----- DATASET RECORDS -----

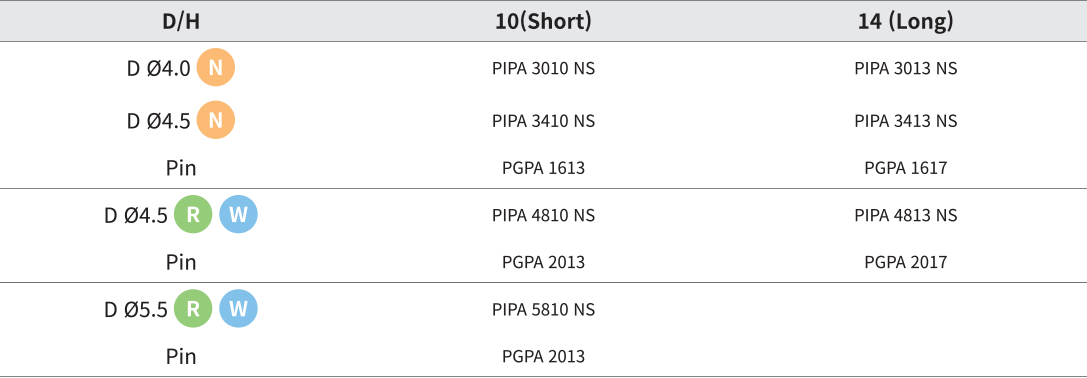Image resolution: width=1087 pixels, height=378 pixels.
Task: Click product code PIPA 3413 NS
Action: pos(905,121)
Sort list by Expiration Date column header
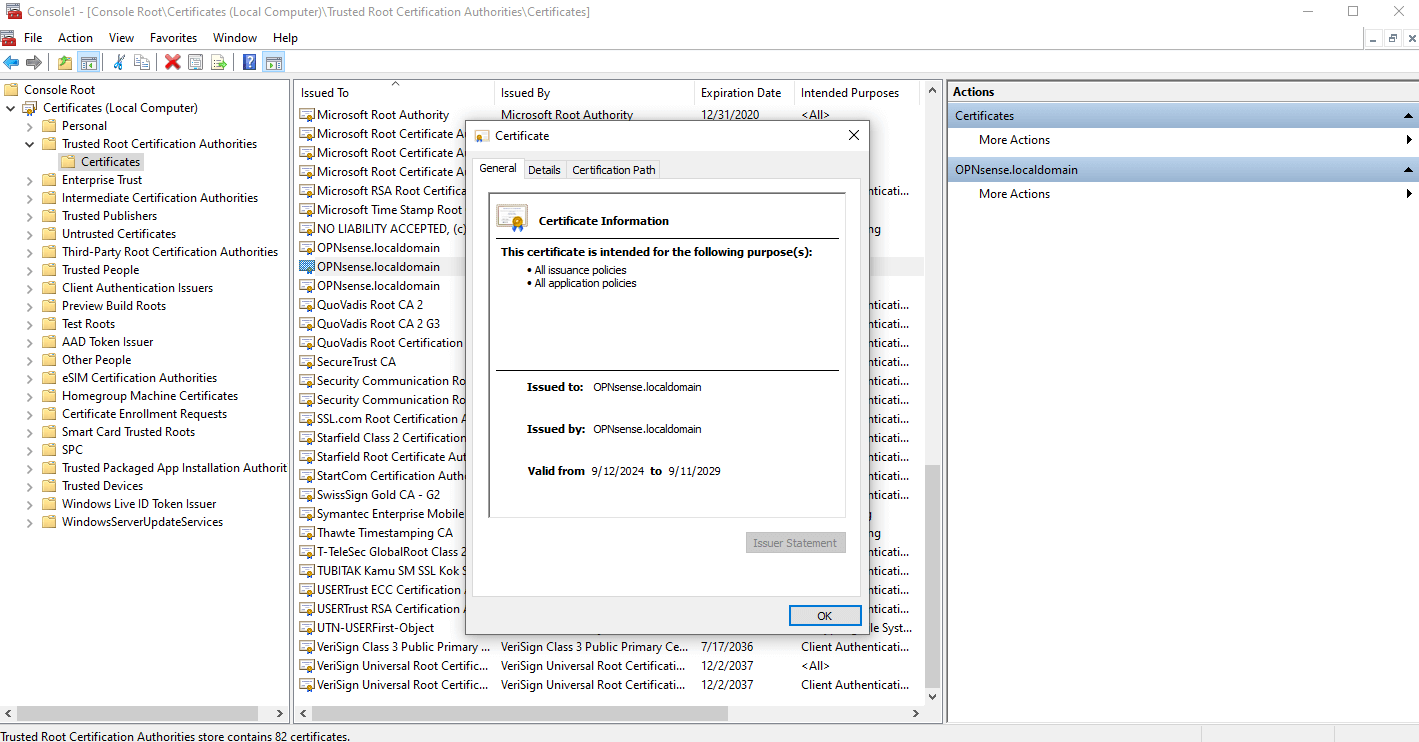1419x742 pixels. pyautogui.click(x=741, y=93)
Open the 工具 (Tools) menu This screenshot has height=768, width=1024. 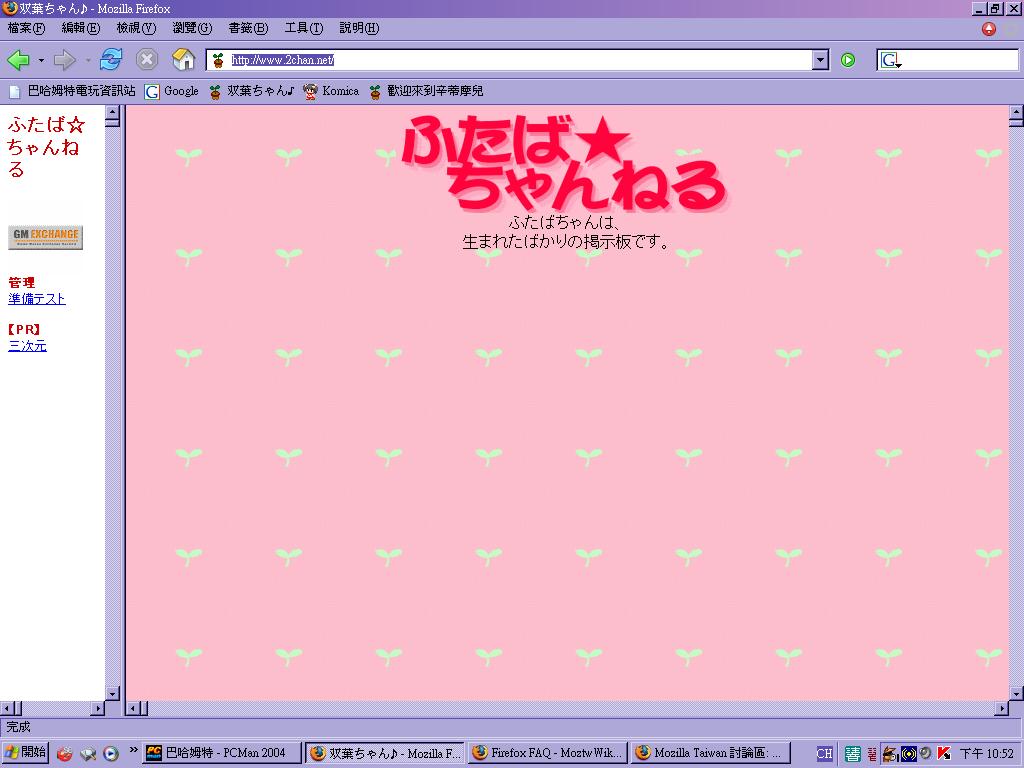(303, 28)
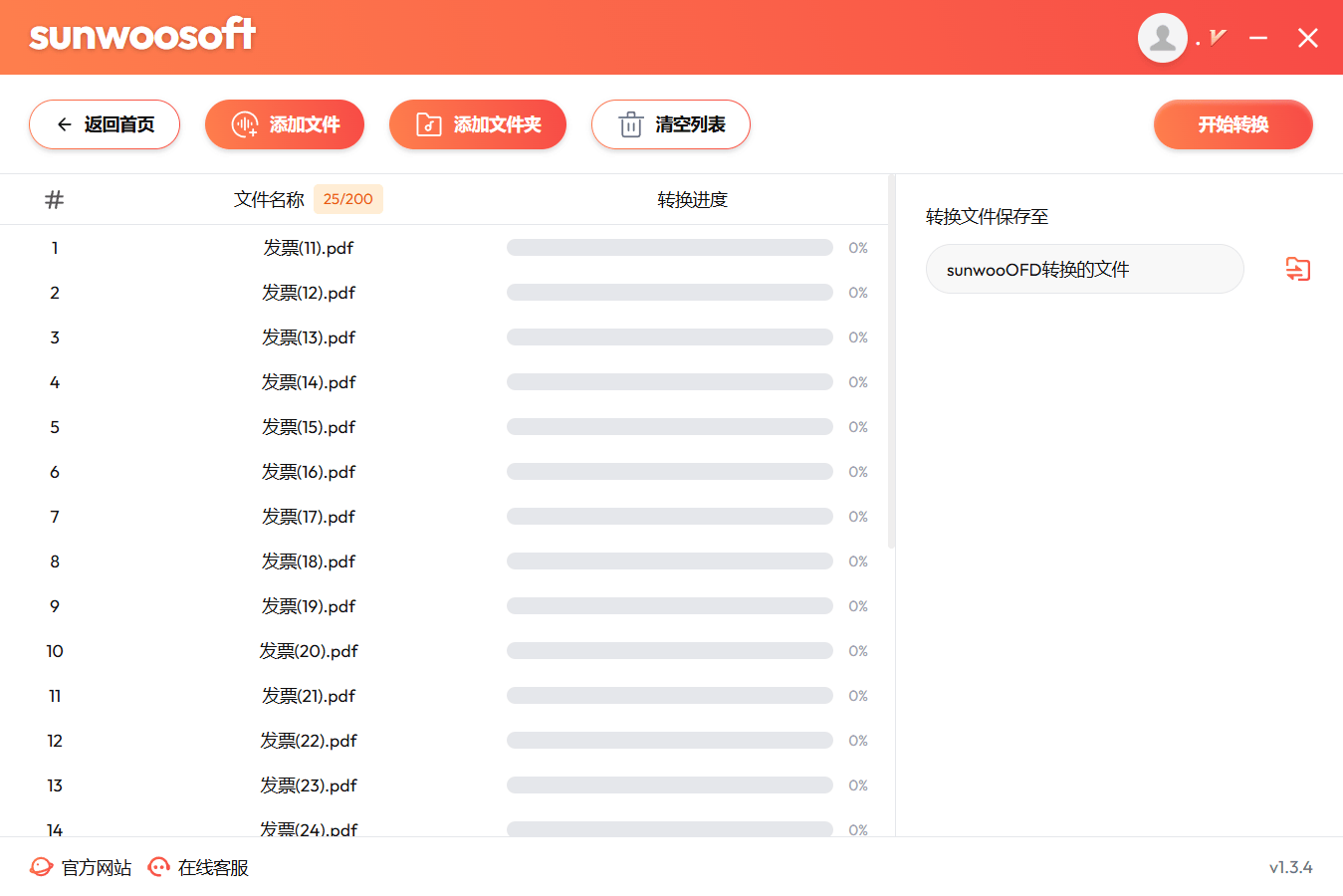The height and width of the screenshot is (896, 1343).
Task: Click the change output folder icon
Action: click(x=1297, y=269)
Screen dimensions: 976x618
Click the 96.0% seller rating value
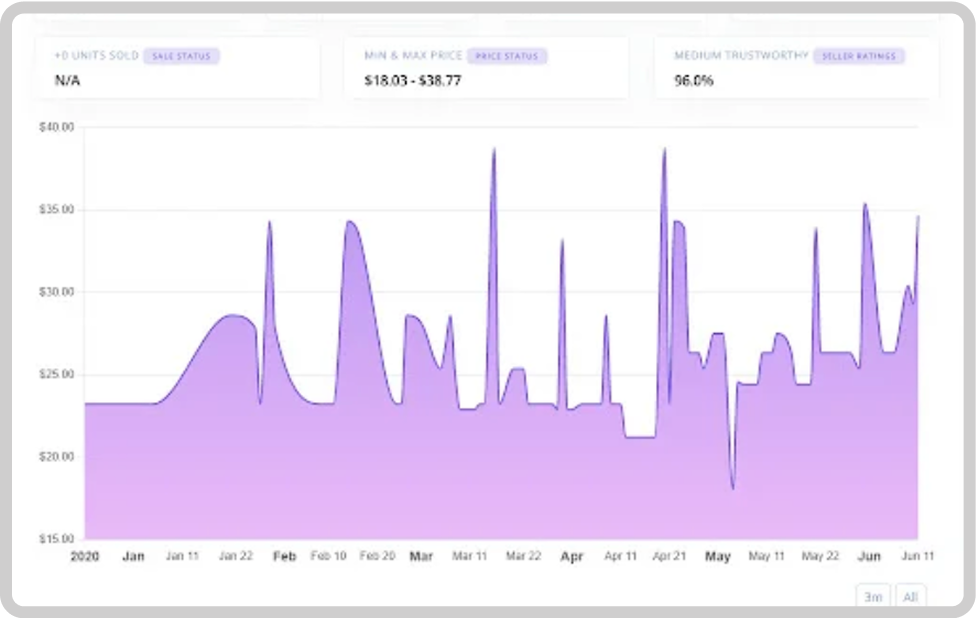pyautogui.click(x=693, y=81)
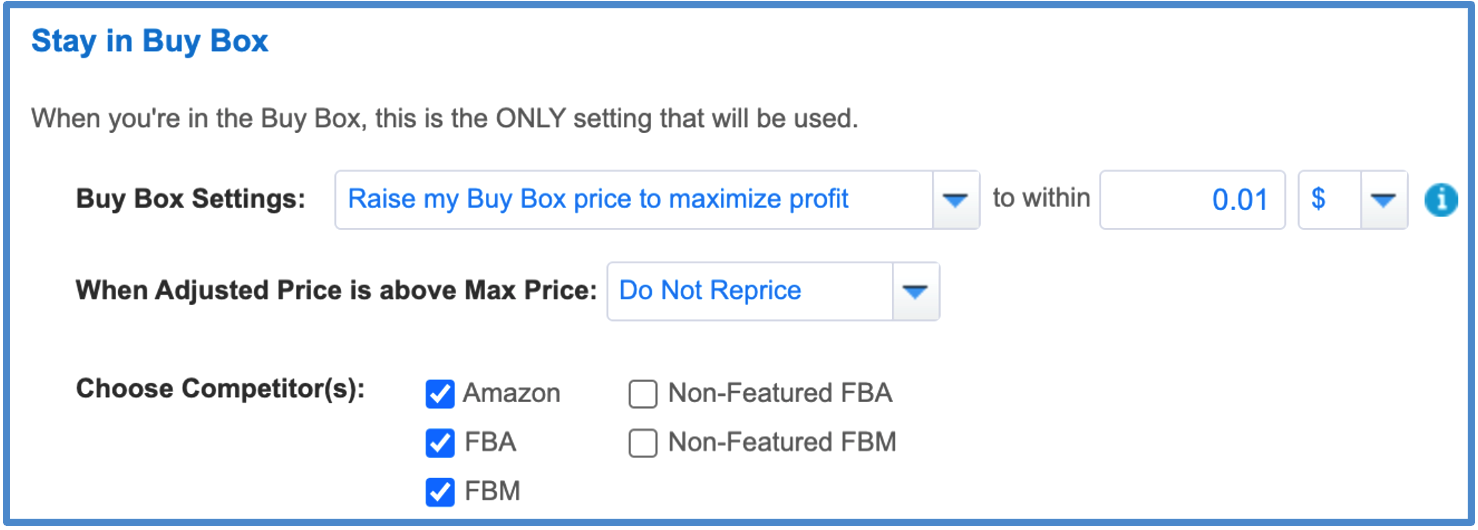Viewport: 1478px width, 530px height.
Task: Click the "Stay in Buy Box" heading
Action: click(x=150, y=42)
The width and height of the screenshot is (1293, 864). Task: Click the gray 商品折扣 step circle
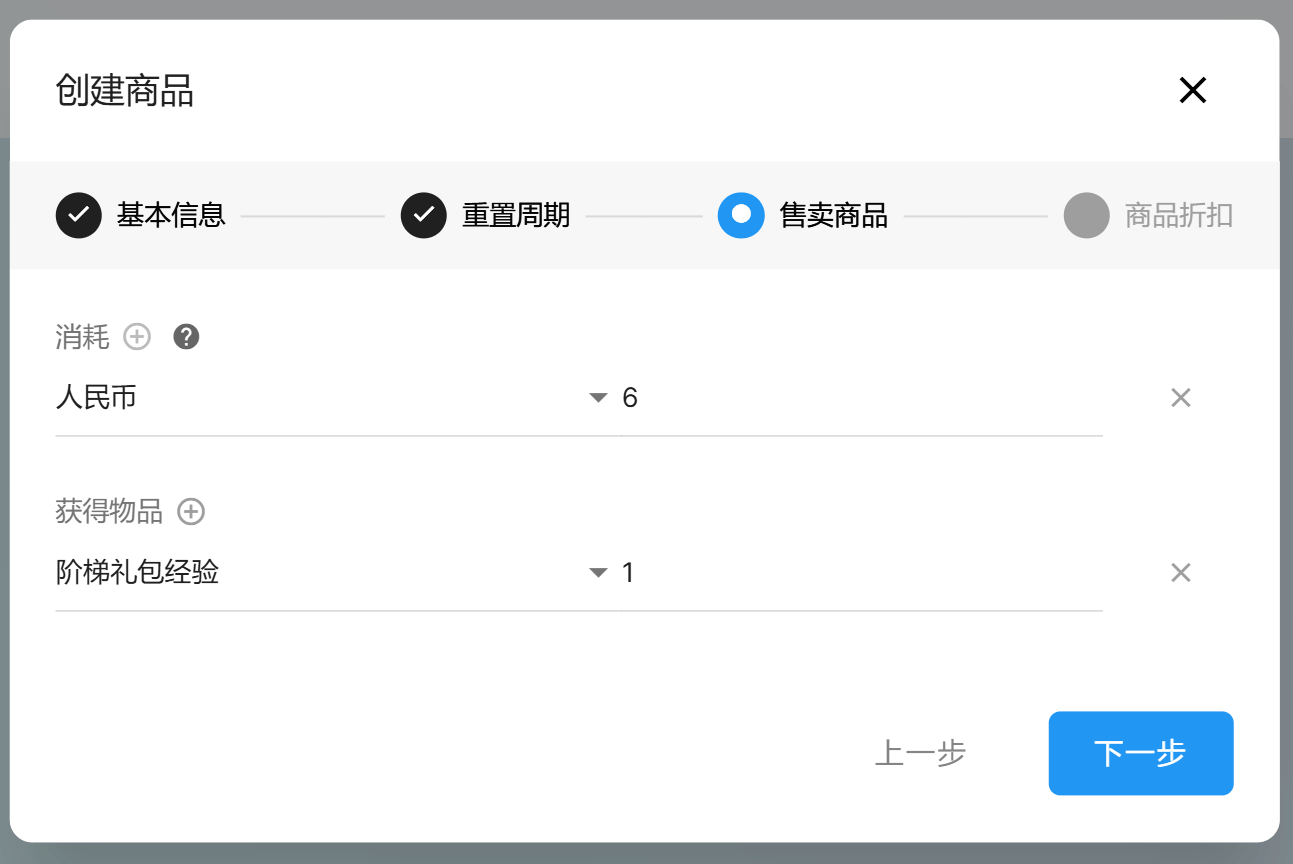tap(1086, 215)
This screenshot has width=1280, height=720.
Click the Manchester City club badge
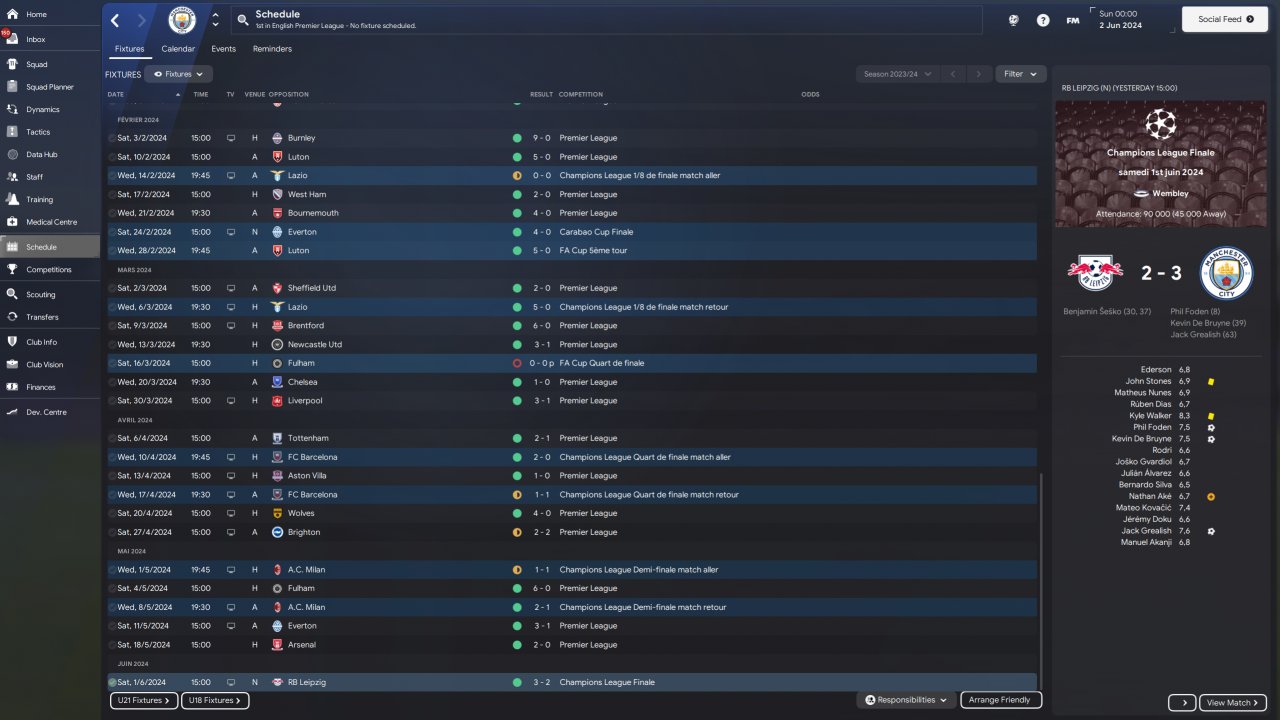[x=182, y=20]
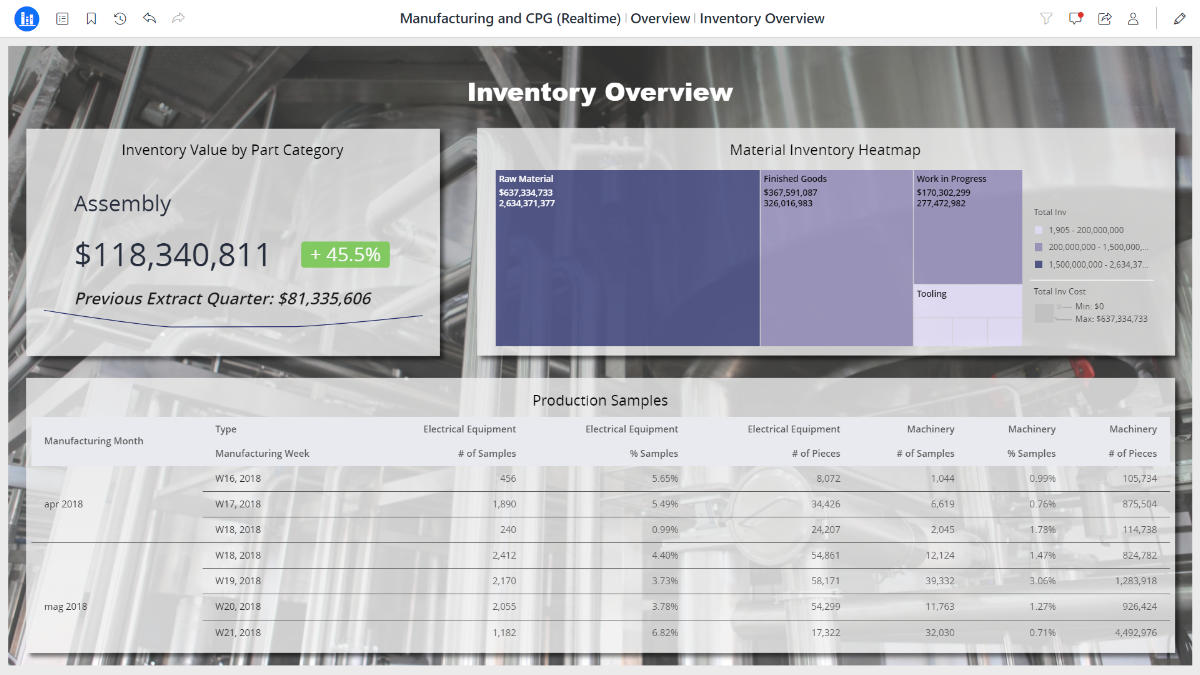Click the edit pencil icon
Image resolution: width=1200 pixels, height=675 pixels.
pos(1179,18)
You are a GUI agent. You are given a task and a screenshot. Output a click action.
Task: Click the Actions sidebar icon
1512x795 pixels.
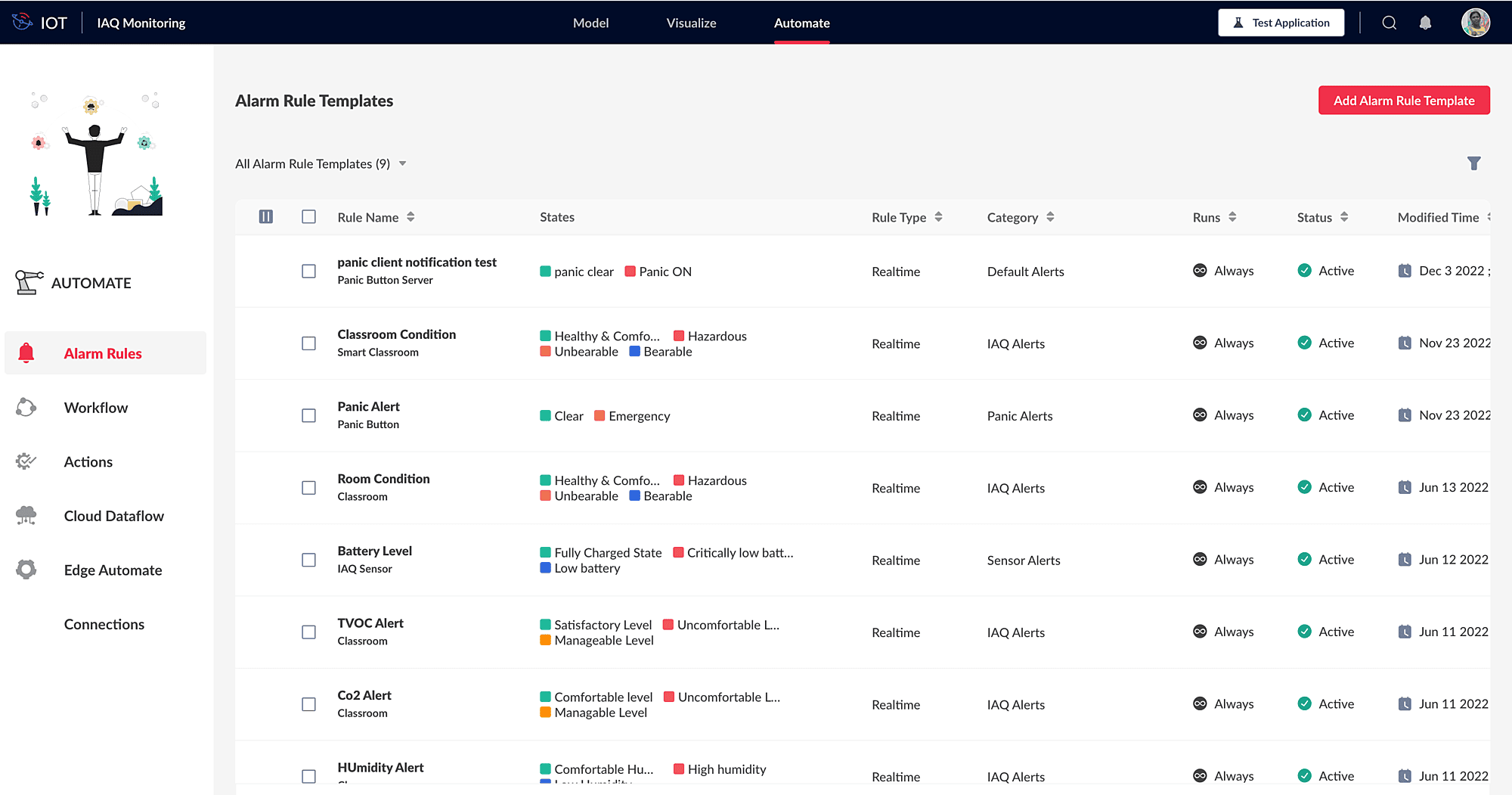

-----

Only the lines from the one with "Task: Click the Actions sidebar icon" through the last line of the listing belong in your answer; copy them exactly and skip the pictures.

**COMPLETED EXERCISE**
Task: Click the Actions sidebar icon
1512x795 pixels.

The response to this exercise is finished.